Christiane Noll: Gifts [Broadway Records]
What break is more coveted for a budding young performer looking to succeed in the professional musical theatre than to win a major role in a new Broadway musical? Not necessarily a hit, but one that runs long enough to be seen by people in the business and amass a core of devoted fans. While this will not necessarily make you a star, your name instantly becomes familiar among theatergoers and all those cast album collectors.
It can be a two-edged sword, though. Your name will be forever linked to the aforesaid role, unless and until you manage to get a better role in a better musical. If the musical that made you famous is unloved or even jeered at, it might possibly stick to you. That is, your name — and an assumed perception of your abilities — can be unfairly lassoed to your debut role.

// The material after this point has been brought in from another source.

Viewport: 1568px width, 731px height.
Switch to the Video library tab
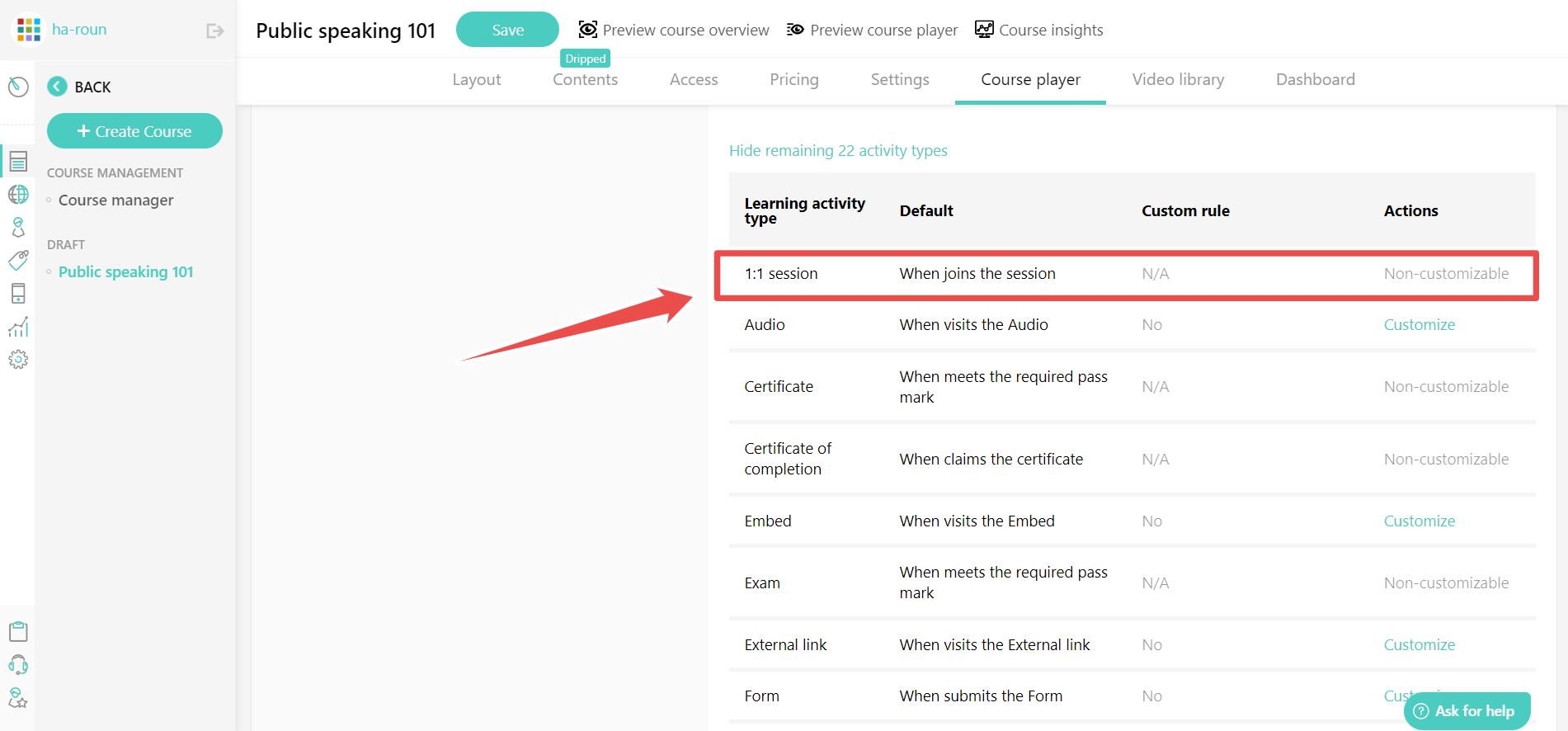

Such was the case with the 1997 musical Jekyll & Hyde. A fair amount of people loved it, revisited it enthusiastically (in some cases obsessively?), and allowed it to run 1,543 performances at the Plymouth (now the Schoenfeld). Jekyll & Hyde closed with a substantial financial deficit, although income from subsequent productions here and around the world eventually wiped out the loss. There's a new production soon to arrive at the Marquis, too.
But when it originally opened on Broadway, let's simply say that I didn't enjoy the thing. The three leading players have remained tied to the show, in my memory. While I have subsequently seen each of them on various occasions in various shows, they always seem to remind me of that unfortunate evening in 1997.
Which brings us to Christiane Noll, who played Emma in the musical that will henceforth go unnamed. All I remember of that performance was an unending jumble of a show. Noll was the good doctor's girlfriend and she got to sing a lot of Frank Wildhorn songs, but everyone was so frantic within that synthetically souped-up atmosphere that I found little of interest there, cast included. Noll has worked steadily ever since, giving an especially strong performance as the Mother in the 2009 revival of Ragtime and winning over this viewer as another, less fortunate mother in this season's mess of a musical known as Chaplin.
But I still thought of her, mostly, as that girl from Jekyll & Hyde. So much so that I didn't go out of my way to catch her nightclub act, Gifts, last October at 54 Below. Now Gifts comes to us on CD, and I have to say — I like her. So much so that I regret having missed her act.